About using CPU backend as mock and unifying using multihost_utils wrappers along repo
qGentry opened this issue · 3 comments
Hi, currently I'm trying to benchmark various storages for checkpoint reads/writes using orbax in a large-scale setup.
To do so without allocating thousands of GPUs, I'm using XLA flag 'xla_force_host_platform_device_count=8' on 100+ CPU-only VMs to simulate 100+ 8GPU VMs.
Problem I'm facing rn is that it's looks like that XLA doesn't support any jitted computations for CPU backend.
File "/usr/local/lib/python3.10/dist-packages/orbax/checkpoint/checkpoint_manager.py", line 446, in __init__
utils.sync_global_devices('CheckpointManager:create_directory')
File "/usr/local/lib/python3.10/dist-packages/orbax/checkpoint/utils.py", line 67, in sync_global_devices
multihost_utils.sync_global_devices(name)
File "/usr/local/lib/python3.10/dist-packages/jax/experimental/multihost_utils.py", line 88, in sync_global_devices
assert_equal(h, f"sync_global_devices name mismatch ('{name}')")
File "/usr/local/lib/python3.10/dist-packages/jax/experimental/multihost_utils.py", line 156, in assert_equal
expected = broadcast_one_to_all(in_tree)
File "/usr/local/lib/python3.10/dist-packages/jax/experimental/multihost_utils.py", line 80, in broadcast_one_to_all
out_tree = jax.jit(_psum, out_shardings=jax.sharding.NamedSharding(
jaxlib.xla_extension.XlaRuntimeError: INVALID_ARGUMENT: Multiprocess computations aren't implemented on the CPU backend.
Is there anything i'm doing wrong?

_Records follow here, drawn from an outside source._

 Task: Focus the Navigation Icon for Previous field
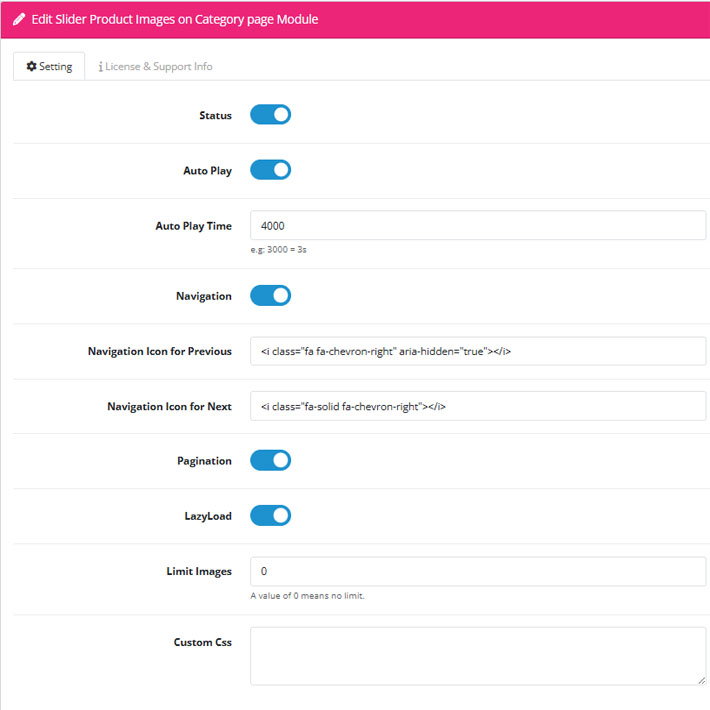[x=478, y=351]
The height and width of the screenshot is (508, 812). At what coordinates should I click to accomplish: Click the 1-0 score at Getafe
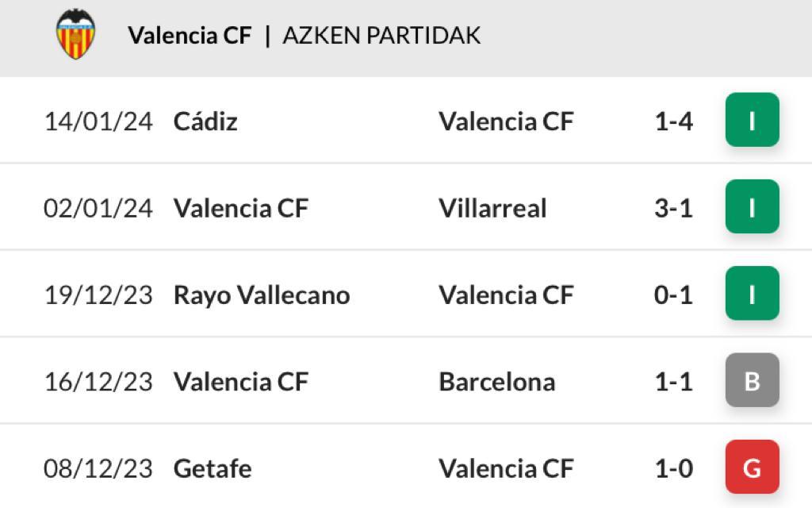coord(674,468)
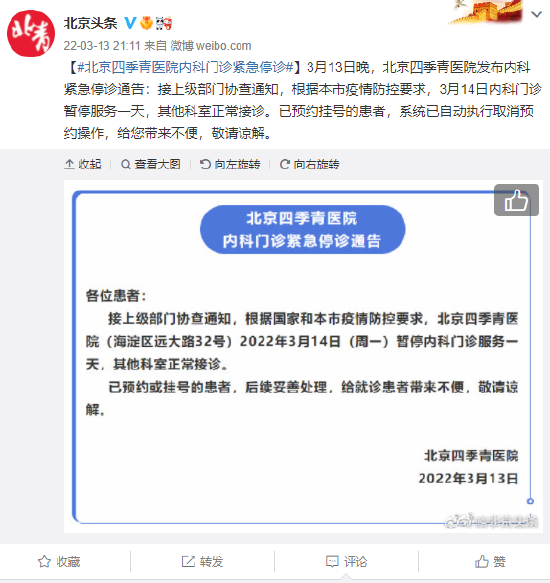
Task: Click the blue V verification badge
Action: pyautogui.click(x=130, y=23)
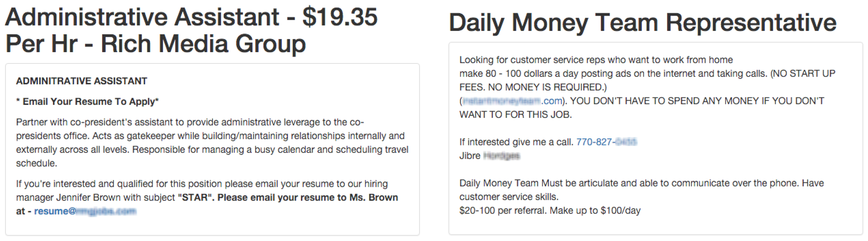
Task: Click the 770-827 phone number link
Action: (607, 142)
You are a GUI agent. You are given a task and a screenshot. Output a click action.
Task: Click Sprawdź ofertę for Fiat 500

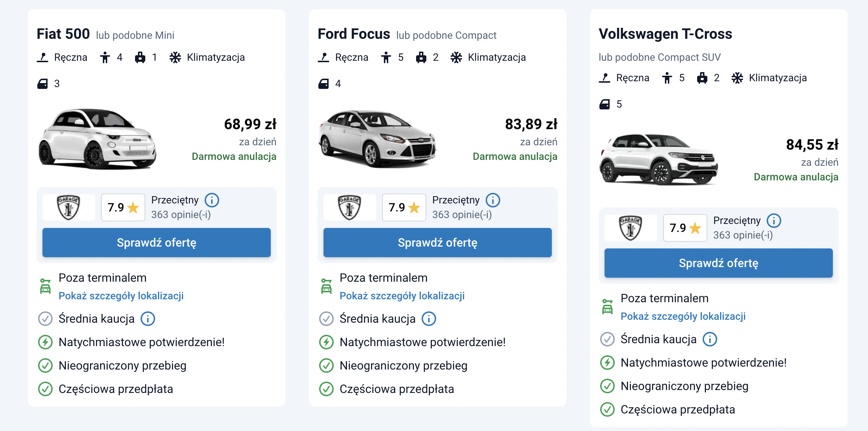[157, 243]
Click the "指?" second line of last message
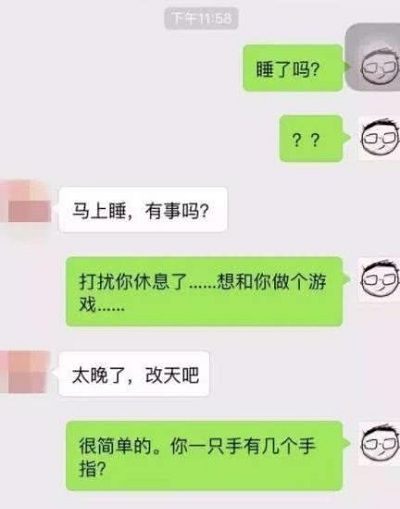 point(92,468)
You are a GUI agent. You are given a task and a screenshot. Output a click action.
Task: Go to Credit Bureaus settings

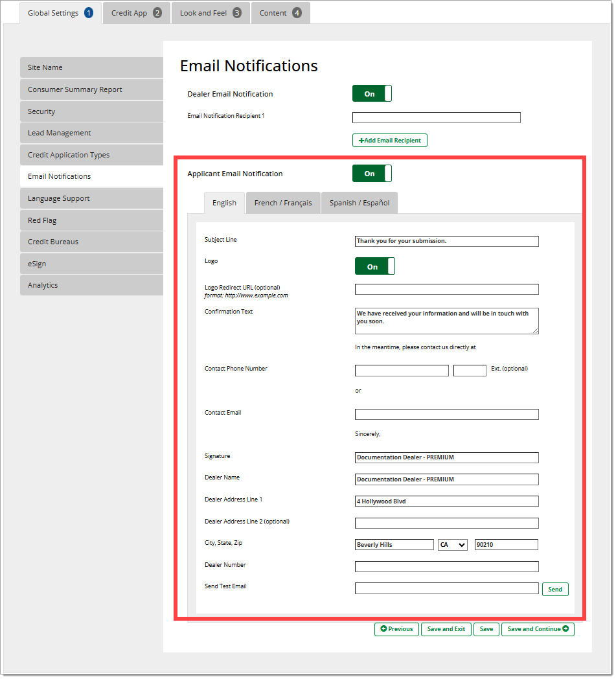[x=91, y=242]
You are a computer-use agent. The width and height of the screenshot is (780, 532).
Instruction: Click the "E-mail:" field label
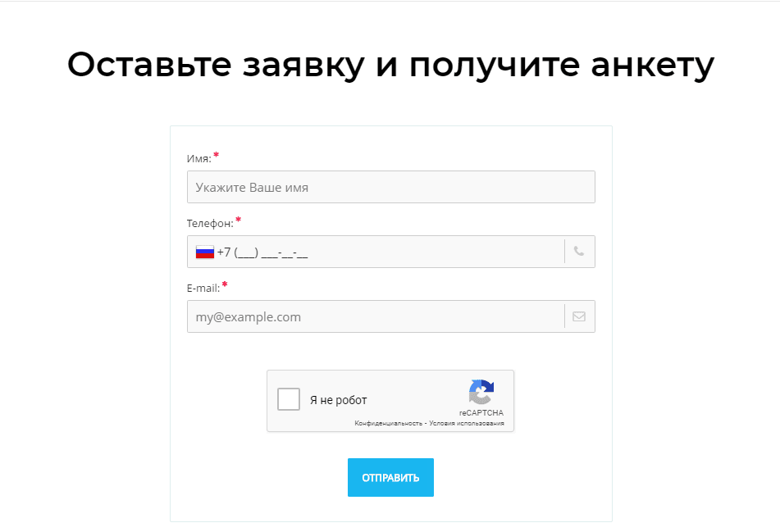(203, 288)
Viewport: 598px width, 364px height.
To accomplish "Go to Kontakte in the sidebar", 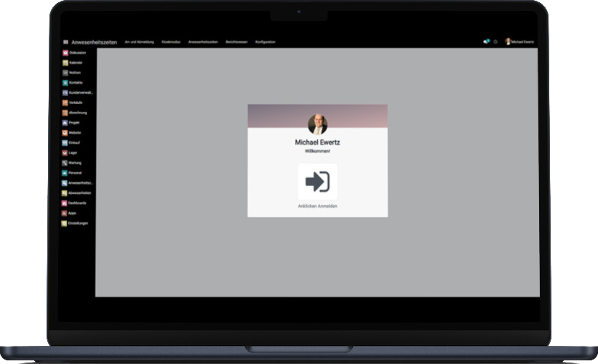I will [73, 83].
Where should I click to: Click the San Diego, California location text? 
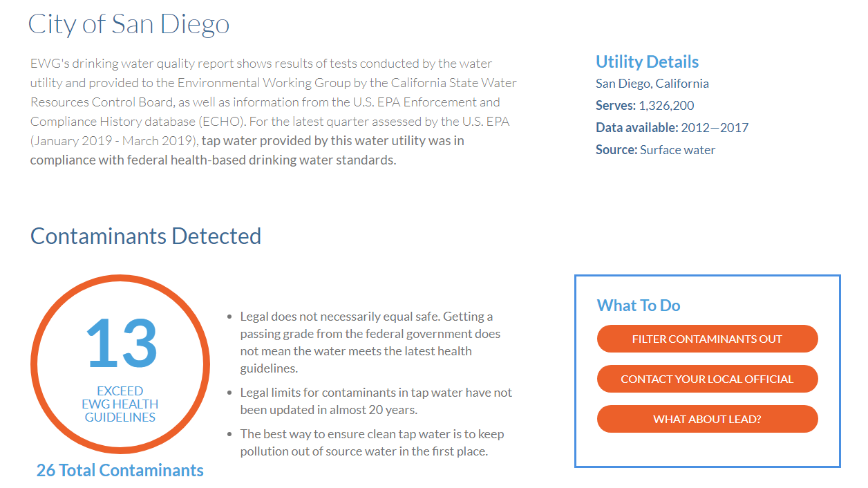click(652, 84)
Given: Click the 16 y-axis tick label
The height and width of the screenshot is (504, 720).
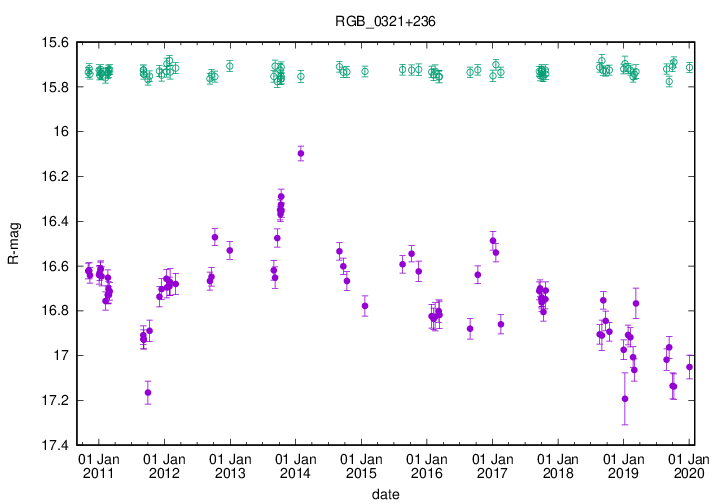Looking at the screenshot, I should pyautogui.click(x=61, y=132).
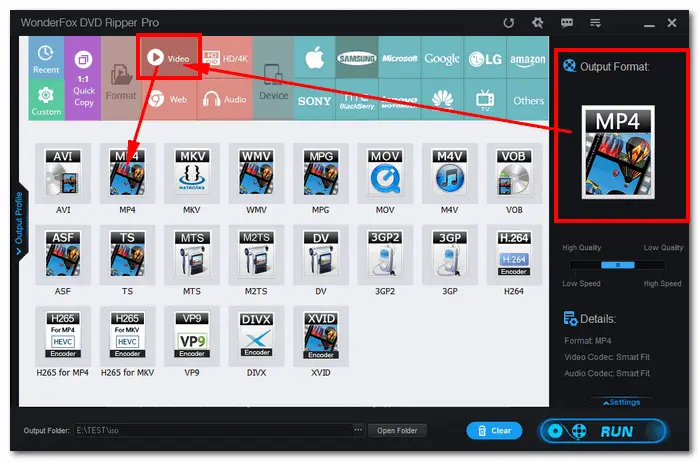Viewport: 700px width, 462px height.
Task: Pick the VOB disc format
Action: pyautogui.click(x=514, y=179)
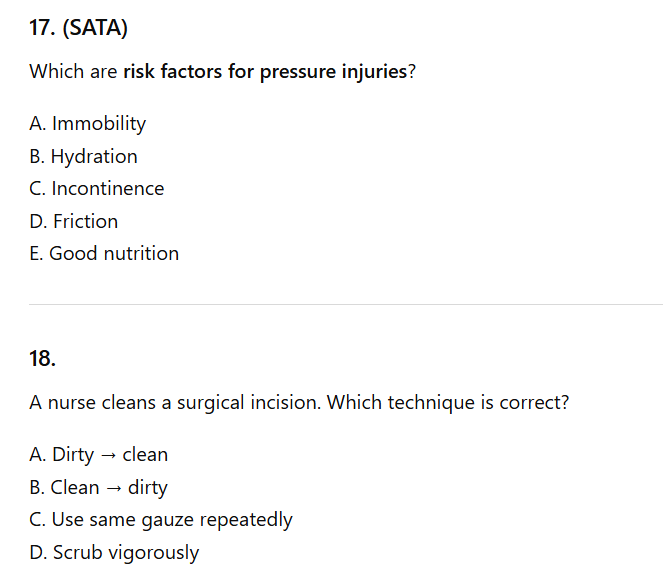Viewport: 663px width, 579px height.
Task: Click the word "gauze" in option C
Action: click(172, 520)
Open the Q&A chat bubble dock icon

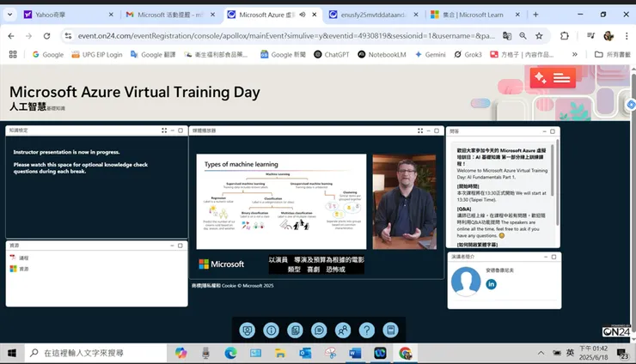click(319, 331)
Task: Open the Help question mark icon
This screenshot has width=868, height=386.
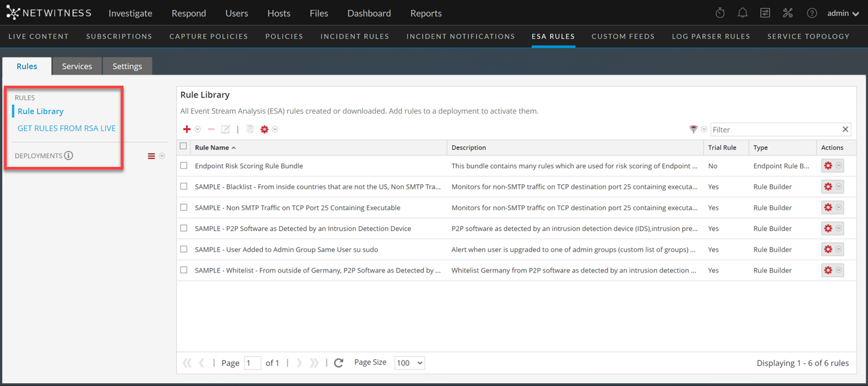Action: click(812, 13)
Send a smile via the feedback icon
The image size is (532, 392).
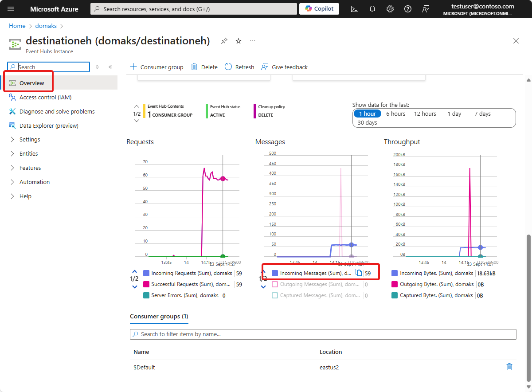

Maybe you can suggest me some best practices to work around this problem?
After digging into sources, the only jit usage i found in orbax is simple collective communication primitives (please correct me if i'm wrong) like sync_global_devices
and
broadcast_one_to_all
Anyway, as i simple workaround i'm trying to implement these primitives myself using shared filesystem and monkey patch these orbax functions like that:
import orbax.checkpoint as ocp
import self_implemented_sync
ocp.utils.sync_global_devices = self_implemented_sync.sync_global_devices
ocp.utils.broadcast_one_to_all = self_implemented_sync.broadcast_one_to_all
But i noticed that using wrappers is not unified across orbax, for example, here multihost_utils.broadcast_one_to_all
is used
orbax/checkpoint/orbax/checkpoint/utils.py
Line 697 in 6639066
instead of wrapped function defined in the same file
With orbax patching I've actually implemented JIT-less checkpoint save/write in distributed CPU-backend setup.
Patching sync_global_devices
and broadcast_one_to_all
was enough.
Ah ok nice, so this is solved for you?
Thanks for noting the instance of multihost_utils.broadcast_one_to_all
, I think the reason for the discrepancy is just that it's old code.
We might look into a way of doing this without patching as part of our efforts to improve our existing benchmarks.
Ah ok nice, so this is solved for you?
More or less, yes.
We might look into a way of doing this without patching as part of our efforts to improve our existing benchmarks.
That definitely would be great.